Apesar do tema pesado e de nunca fugir de momentos que transitam entre o triste e o chocante - principalmente quando retrata o cotidiano de Neil em seus dias nova-iorquinos - "Mistérios da carne" tem a seu favor a sensibilidade de jamais utilizar-se deles com morbidez ou julgamentos morais. Mantendo-se sempre imparcial ao contar sua história, Araki contenta-se em mirar sua câmera para testemunhar momentos íntimos, sem fazer deles mais glamourosos ou tristes do que podem ser normalmente. Isso acontece, por exemplo, quando Neil encontra um cliente soropositivo que pede apenas que o toque (uma cena que equilibra sensacionalmente a melancolia e o grostesco) e quando ele acaba sendo vítima de uma violência inesperada que o tira do domínio da situação e o transforma em mais uma estatística (novamente tudo é filmado sem comentários excessivos de trilha sonora ou edição, o que acaba sublinhando a sensação de solidão e dor). Tais cenas contrastam com as polêmicas sequências que mostram (não explicitamente, é claro), o abuso sexual sofrido pelo rapaz na infância: corajosamente, o cineasta não descreve o ato como algo desagradável, mas sim como uma experiência aprazível ao menino, que sempre lembra dela envolta em uma chuva de jujubas a despeito das consequências de tal relação. Aliás, também é corajoso da parte do roteiro mostrar um Neil ainda criança tendo consciência de seus desejos homossexuais pelo namorado da mãe - o que Freud aplaudiria certamente pode chocar alguns espectadores, mas em nenhum momento isso é tratado com desrespeito ou como forma de capitalizar em cima de um assunto ainda tabu e controverso. Esse viés em narrar algo tão delicado é, provavelmente, o maior mérito do filme, que ainda conta com a presença já magnética de Joseph Gordon-Levitt em um papel difícil e desafiador.
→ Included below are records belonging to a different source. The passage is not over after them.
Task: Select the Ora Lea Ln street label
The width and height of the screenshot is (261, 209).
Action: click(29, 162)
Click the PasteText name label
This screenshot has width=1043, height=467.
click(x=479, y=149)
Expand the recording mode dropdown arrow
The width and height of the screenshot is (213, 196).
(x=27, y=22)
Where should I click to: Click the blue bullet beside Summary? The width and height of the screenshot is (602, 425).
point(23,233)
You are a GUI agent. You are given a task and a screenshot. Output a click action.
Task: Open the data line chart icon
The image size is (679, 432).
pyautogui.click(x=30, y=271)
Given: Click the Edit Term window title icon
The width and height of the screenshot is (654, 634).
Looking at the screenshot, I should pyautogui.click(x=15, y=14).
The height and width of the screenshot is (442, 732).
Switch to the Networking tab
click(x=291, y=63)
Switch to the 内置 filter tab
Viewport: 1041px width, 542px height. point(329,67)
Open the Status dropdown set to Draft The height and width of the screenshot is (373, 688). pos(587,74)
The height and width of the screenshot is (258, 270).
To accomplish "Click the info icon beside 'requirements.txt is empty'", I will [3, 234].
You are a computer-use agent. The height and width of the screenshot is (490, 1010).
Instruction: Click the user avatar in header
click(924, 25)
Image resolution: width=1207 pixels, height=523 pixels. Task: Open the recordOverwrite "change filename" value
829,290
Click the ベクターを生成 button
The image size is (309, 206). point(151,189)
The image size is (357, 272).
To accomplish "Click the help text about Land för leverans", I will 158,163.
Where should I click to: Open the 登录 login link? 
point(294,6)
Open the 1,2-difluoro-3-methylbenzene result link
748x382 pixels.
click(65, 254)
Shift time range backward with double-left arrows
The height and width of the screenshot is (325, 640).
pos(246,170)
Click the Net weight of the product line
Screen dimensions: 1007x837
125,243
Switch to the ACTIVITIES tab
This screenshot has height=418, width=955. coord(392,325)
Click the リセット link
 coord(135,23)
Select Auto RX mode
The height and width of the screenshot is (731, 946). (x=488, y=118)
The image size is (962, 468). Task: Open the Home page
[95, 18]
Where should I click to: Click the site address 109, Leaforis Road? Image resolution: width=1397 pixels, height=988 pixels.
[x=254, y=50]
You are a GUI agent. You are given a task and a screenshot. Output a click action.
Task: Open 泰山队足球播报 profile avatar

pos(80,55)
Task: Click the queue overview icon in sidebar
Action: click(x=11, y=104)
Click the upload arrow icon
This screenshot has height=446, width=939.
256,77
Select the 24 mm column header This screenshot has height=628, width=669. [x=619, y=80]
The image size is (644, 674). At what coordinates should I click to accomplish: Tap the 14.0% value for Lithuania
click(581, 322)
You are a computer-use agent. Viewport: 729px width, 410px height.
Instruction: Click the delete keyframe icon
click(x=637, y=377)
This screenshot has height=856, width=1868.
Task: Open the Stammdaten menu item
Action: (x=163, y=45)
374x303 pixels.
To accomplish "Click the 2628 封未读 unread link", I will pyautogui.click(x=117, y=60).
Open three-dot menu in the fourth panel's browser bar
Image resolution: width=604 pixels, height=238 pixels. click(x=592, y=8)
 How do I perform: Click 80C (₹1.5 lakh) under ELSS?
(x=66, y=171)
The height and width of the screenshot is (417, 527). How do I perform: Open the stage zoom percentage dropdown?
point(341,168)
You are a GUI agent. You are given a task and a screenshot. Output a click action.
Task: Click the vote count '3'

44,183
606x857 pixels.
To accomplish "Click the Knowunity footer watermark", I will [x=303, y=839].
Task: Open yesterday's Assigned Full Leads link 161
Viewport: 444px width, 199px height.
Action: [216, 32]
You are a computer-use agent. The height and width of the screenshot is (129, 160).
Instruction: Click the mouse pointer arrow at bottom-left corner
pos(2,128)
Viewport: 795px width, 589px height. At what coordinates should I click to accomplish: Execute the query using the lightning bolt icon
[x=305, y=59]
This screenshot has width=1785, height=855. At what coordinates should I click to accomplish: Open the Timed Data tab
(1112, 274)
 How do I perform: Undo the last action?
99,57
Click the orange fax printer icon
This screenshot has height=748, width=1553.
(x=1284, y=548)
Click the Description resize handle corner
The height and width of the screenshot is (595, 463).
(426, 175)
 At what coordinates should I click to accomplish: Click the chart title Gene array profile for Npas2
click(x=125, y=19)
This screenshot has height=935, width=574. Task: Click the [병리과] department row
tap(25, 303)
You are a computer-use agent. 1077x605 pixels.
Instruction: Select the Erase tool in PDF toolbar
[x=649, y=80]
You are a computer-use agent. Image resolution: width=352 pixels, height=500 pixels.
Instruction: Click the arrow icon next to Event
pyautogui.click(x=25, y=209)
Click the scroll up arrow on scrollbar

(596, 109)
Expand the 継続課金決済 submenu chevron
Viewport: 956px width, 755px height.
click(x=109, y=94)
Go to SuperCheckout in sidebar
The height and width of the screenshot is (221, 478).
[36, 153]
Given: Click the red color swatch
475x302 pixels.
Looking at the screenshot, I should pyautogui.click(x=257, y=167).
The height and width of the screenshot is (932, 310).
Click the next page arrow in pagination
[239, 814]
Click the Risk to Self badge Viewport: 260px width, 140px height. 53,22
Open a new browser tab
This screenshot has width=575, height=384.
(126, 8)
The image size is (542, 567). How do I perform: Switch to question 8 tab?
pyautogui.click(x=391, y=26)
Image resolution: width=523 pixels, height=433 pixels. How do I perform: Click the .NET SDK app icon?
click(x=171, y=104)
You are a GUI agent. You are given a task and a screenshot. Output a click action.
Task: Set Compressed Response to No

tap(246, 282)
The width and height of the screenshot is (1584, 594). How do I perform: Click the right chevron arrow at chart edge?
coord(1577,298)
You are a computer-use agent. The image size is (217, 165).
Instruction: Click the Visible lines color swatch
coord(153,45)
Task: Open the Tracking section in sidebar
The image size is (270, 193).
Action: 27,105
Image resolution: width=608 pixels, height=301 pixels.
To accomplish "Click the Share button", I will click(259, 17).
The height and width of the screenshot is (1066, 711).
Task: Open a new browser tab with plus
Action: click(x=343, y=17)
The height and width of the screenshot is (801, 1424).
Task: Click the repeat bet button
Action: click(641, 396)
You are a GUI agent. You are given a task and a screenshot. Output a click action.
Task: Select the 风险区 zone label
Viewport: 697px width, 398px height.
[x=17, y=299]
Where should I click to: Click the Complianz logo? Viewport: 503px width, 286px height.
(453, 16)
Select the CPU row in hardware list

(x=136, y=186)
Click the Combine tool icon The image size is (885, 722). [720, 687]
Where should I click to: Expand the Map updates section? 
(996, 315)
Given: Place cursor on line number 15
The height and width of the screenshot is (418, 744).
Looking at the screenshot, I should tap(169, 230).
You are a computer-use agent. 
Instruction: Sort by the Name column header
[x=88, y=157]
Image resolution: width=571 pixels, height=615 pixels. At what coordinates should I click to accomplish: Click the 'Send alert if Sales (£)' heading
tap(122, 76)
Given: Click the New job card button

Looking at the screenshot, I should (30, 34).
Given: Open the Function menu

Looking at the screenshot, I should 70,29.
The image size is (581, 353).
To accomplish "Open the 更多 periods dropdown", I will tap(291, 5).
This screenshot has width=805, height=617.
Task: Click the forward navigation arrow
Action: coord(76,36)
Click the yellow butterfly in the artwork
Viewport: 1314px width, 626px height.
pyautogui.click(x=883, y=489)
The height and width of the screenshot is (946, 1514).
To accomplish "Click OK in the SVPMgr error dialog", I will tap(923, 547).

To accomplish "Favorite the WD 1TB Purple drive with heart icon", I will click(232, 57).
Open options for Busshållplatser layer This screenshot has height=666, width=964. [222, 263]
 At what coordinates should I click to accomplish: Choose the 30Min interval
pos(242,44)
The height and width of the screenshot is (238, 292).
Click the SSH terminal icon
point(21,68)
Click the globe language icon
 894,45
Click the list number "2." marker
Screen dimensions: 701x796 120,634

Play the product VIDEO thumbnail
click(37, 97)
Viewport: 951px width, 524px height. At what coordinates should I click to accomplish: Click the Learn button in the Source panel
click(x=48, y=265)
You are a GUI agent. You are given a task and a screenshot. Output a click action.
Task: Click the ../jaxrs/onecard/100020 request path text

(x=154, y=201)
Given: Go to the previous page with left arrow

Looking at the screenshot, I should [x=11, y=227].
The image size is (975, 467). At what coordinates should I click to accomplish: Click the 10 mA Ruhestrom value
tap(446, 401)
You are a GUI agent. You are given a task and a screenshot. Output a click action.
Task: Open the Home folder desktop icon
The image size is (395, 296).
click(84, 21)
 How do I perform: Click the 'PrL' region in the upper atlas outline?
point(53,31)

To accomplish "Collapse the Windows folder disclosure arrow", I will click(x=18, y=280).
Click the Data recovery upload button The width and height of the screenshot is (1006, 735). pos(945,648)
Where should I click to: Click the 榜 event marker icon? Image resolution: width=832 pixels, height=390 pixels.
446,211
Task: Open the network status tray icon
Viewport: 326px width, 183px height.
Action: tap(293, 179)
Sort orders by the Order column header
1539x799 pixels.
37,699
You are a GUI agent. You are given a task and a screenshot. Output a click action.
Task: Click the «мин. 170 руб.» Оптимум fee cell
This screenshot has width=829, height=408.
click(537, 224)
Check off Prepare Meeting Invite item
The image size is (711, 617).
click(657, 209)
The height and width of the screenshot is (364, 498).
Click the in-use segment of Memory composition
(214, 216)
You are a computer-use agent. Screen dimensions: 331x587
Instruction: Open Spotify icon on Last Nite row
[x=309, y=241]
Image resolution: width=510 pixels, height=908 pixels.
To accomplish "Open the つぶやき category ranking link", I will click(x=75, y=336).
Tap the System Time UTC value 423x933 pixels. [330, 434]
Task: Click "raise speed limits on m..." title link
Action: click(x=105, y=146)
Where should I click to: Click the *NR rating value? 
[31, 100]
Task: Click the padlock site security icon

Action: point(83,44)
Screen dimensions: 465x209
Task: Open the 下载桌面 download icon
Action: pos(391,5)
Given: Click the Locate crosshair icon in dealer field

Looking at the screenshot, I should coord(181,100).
Ainda sendo lembrado por sua participação na comédia romântica adolescente "10 coisas que eu odeio em você" - onde atuou ao lado de Heath Ledger - Gordon-Levitt arriscou a rejeição das fãs do filme ao apresentar um Neil arrogante, antipático e muitas vezes desagradável que carrega consigo uma carga emocional que nunca deixa transparecer por trás de suas atitudes egoístas e até preconceituosas. Seu poder em cena até mesmo acaba por eclipsar a atuação de seu jovem companheiro de cena, Brady Corbet, que, de posse de um personagem menos agressivo dramaticamente, surge em cena como o responsável por unir passado e presente, que se encontram como em uma tragédia grega - mas, coerente com o restante minimalista da narrativa de Araki, de forma bem menos melodramática do que se poderia esperar. Fugindo do previsível e do maniqueísmo, o diretor marca um gol de placa, perturba e, como se fosse pouco, atinge o espectador sem que para isso seja preciso espancá-lo visualmente. Um belo filme!